The primary endpoint for the study was union rates. The secondary endpoints were the time to union of fractures, reoperation rates, and incidence of postoperative infections and cost-effectiveness.

The inclusion criteria were as follows:

  1. Studies in which BMP-2 was used for established long bone (femur, tibia, humerus, radius, and ulna) fracture nonunion
  2. Studies where BMP-2 was compared directly against autologous bone graft (ABG).


The studies were excluded on the basis of the following criteria:

  1. Animal studies
  2. Nonclinical studies
  3. Studies where BMP-2 was used for primary fractures
  4. Studies where BMP-2 was used for arthrodesis rather than fracture nonunion
  5. Studies where BMP-2 was used in bones of the extremities (hand and feet)
  6. Studies where BMP-2 was used in congenital cases, for example, congenital pseudoarthrosis of tibia
  7. Case series with <10 cases.


Statistical analysis

A review of the three studies selected was performed. The Cochrane RevMan v5.3 (Cochrane Community, London, United Kingdom) was used for statistical analysis.


  Results Top


All three studies were cohort studies. There were two retrospective studies (Flierl and Tressler et al.) and one prospective (Takemoto et al.) study. There were a total of 339 patients in all three studies. There were 183 females and 156 males. The age range was 31–63 years, with an average age of 48 years. The average follow-up time was 17 months (3–34 months).

Overall, there were no statistically significant differences noted between the primary and secondary endpoints in the ABG group when compared against the BMP-2 group.

The study by Flierl et al. involved a total of 182 patients across 2 level 1 trauma centers in the United States of America.[10] This was a heterogeneous study with four different treatment arms in their study. Nonunion was defined as a fracture that was not completely healed at 9 months. The four cohorts of bone grafts used in this study were autograft alone, allograft alone, allograft, and autograft in combination and BMP-2 with or without allograft. When this last group was considered, there were 23 patients in total; 6 received BMP-2 alone while 17 had BMP-2 with allograft. The long bones included were the femur, tibia, and humerus. Both septic and aseptic nonunions were included in this study. The minimum follow-up time in this study was 12 months.

Their primary outcome in this study was time to union, with secondary outcomes of postoperative infection, revision surgery, and revision bone grafting.
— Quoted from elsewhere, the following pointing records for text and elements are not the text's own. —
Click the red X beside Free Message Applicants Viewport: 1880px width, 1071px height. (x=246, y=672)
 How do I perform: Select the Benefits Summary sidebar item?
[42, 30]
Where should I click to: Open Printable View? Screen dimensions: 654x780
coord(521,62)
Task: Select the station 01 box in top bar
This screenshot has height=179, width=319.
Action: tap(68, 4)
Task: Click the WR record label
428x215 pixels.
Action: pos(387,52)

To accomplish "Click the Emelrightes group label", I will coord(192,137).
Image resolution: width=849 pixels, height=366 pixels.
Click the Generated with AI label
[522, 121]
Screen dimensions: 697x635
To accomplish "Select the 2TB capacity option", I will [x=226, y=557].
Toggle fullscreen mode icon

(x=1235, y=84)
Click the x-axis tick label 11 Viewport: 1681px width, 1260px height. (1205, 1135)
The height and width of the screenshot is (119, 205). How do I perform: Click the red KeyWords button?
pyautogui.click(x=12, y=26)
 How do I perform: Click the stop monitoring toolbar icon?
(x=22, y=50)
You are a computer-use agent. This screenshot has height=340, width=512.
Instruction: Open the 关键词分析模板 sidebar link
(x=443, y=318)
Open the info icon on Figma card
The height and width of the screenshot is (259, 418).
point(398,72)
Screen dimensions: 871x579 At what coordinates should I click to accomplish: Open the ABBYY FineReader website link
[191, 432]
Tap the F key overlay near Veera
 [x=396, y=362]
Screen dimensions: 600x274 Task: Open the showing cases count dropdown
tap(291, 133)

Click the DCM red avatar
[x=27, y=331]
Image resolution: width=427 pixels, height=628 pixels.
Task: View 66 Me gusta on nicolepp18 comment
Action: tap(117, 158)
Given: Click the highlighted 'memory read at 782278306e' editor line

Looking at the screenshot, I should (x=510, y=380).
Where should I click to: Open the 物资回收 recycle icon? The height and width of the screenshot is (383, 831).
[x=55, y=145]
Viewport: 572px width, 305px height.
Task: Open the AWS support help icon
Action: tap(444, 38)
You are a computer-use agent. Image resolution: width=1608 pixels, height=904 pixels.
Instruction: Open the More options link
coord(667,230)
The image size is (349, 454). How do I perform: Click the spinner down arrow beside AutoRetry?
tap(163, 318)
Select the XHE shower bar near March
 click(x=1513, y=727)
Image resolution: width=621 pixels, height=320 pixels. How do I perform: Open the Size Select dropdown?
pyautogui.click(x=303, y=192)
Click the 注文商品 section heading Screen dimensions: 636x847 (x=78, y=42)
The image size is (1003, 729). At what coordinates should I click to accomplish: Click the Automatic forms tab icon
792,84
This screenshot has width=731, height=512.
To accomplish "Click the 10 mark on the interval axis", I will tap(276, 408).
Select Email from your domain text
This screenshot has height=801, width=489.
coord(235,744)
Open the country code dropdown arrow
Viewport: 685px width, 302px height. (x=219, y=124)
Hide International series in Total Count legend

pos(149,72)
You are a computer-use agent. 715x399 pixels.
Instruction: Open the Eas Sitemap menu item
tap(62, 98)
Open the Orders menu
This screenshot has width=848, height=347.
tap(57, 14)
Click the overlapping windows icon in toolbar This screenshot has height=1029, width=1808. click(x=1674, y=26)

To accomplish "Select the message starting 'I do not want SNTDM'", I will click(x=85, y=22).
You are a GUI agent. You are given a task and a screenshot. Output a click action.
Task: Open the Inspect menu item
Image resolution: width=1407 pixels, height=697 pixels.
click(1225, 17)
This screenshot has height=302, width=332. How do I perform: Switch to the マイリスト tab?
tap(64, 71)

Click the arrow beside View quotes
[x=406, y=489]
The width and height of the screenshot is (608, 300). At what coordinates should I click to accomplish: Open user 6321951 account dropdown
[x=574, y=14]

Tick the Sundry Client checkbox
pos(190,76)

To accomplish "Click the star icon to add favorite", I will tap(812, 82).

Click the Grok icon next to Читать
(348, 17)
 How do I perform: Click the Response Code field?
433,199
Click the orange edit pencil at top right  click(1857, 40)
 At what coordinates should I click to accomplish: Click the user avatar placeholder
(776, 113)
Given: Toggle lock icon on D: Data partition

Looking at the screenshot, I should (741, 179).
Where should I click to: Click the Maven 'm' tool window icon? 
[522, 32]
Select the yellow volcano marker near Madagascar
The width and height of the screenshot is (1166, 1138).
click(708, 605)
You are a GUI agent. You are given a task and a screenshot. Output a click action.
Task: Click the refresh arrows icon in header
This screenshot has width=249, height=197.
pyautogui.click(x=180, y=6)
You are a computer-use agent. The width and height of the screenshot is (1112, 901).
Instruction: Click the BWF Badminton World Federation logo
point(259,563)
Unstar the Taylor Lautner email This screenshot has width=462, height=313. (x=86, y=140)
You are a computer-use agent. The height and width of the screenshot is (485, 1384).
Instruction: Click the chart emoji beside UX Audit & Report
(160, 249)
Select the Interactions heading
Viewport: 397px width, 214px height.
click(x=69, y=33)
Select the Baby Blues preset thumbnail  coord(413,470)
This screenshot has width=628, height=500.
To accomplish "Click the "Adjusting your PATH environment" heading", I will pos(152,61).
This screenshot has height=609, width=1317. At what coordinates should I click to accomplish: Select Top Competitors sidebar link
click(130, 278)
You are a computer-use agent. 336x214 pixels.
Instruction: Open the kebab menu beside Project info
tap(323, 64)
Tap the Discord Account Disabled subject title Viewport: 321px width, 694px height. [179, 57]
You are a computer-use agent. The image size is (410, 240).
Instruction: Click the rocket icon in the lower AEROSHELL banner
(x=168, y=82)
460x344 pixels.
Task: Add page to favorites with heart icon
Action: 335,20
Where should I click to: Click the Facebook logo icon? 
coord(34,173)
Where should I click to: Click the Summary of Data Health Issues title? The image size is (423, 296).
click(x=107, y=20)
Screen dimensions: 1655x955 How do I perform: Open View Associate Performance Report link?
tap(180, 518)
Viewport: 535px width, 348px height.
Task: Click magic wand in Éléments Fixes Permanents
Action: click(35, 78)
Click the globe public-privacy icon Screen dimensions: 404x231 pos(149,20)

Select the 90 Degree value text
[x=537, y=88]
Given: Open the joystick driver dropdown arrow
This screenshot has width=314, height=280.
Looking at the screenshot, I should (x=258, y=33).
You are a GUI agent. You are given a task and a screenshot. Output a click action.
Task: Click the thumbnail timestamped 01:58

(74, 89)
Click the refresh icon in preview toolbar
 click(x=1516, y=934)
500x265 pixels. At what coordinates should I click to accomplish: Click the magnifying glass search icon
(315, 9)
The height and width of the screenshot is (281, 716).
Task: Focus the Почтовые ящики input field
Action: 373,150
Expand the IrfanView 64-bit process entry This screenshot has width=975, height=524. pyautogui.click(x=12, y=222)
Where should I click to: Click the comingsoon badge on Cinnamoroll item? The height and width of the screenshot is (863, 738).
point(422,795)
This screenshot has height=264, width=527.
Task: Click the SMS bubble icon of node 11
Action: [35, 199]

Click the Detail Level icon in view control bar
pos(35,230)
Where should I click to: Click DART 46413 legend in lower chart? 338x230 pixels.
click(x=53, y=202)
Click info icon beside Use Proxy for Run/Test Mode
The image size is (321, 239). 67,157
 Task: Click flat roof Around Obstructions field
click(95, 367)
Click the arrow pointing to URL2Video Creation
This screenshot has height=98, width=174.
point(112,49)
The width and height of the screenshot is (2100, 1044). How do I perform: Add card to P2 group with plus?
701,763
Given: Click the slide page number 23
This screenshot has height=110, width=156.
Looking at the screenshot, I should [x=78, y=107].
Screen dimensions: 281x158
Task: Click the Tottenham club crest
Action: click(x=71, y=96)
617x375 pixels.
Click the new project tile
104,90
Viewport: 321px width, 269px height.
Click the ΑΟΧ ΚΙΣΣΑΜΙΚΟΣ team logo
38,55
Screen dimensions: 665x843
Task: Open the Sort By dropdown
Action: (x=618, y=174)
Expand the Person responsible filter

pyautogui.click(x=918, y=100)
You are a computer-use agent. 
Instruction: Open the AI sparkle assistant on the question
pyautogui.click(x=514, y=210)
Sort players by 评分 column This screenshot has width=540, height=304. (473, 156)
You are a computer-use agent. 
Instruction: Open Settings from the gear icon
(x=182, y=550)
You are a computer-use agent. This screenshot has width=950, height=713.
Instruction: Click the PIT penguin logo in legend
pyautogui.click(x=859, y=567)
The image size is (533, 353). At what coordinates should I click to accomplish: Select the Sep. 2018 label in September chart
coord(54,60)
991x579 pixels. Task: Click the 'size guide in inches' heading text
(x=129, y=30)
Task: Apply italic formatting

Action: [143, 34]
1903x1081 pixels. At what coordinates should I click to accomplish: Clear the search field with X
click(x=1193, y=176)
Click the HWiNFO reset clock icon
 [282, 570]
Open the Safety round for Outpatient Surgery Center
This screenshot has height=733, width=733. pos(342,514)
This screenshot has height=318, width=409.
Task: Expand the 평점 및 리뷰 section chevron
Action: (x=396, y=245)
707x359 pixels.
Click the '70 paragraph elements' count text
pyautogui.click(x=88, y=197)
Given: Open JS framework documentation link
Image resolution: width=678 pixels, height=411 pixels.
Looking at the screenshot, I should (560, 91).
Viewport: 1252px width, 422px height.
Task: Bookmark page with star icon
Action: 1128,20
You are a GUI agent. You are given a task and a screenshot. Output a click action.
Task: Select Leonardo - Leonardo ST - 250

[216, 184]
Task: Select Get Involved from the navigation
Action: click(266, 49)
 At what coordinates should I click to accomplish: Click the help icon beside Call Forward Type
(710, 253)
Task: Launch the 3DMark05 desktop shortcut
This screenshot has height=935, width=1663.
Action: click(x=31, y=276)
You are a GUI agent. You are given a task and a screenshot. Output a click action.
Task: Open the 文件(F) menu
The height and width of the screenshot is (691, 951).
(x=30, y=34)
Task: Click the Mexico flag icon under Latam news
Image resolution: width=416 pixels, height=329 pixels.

They found that the time to union in patients who had received autologous bone grafting (198 days, 95% confidence interval [CI]: 172–255 days) compared to the BMP-2 group (217 days, 95% CI: 158–277 days) was not significantly different.[10] When their secondary outcomes of surgical revision rates and the need for further revision with bone grafting was considered, the autograft group had a significantly reduced rate for both (17.1% and 8.6%), when compared against the BMP-2 group (26.1% and 17.4%) (P < 0.01 for autograft vs. all other cohorts).[10]

The incidence of postoperative infection was higher in the BMP-2 group (17.4%) versus the autograft group (12.4%).[10] This was not statistically significant between the two groups. Interestingly, when further stratified by superficial versus deep infection, however, the autograft had a higher superficial infection rate (ABG: 4.8% vs. BMP-2: 0%), whereas the BMP-2 group had a higher deep infection rate (ABG: 7.6% vs. BMP-2: 17.4%).[10] Neither of these subanalysis results was significant.

They concluded that autograft was the most efficacious bone grafting adjunct for long bone nonunion surgery. They highlighted potential safety concerns of the use of BMP and allograft and highlighted the increasing use of the Reamer-Irrigator-Aspirator (RIA) system as an alternative to iliac crest bone harvesting.[10]

The next study by Tressler et al. compared a total of 89 patients with 93 established long bone (femur, tibia, and humerus) nonunions.[11] Nonunion was defined as lack of bridging callus formation in 3 out of 4 cortices radiographically at 6 months or no display of progression of healing over a 3-month period.[11] Patients with active infection at the nonunion site were excluded. The two arms in this study were autograft only (iliac crest grafting, 74 patients) and BMP-2 with the addition of allograft cancellous bone chips (19 patients). Patients were followed up for a mean of 30 months.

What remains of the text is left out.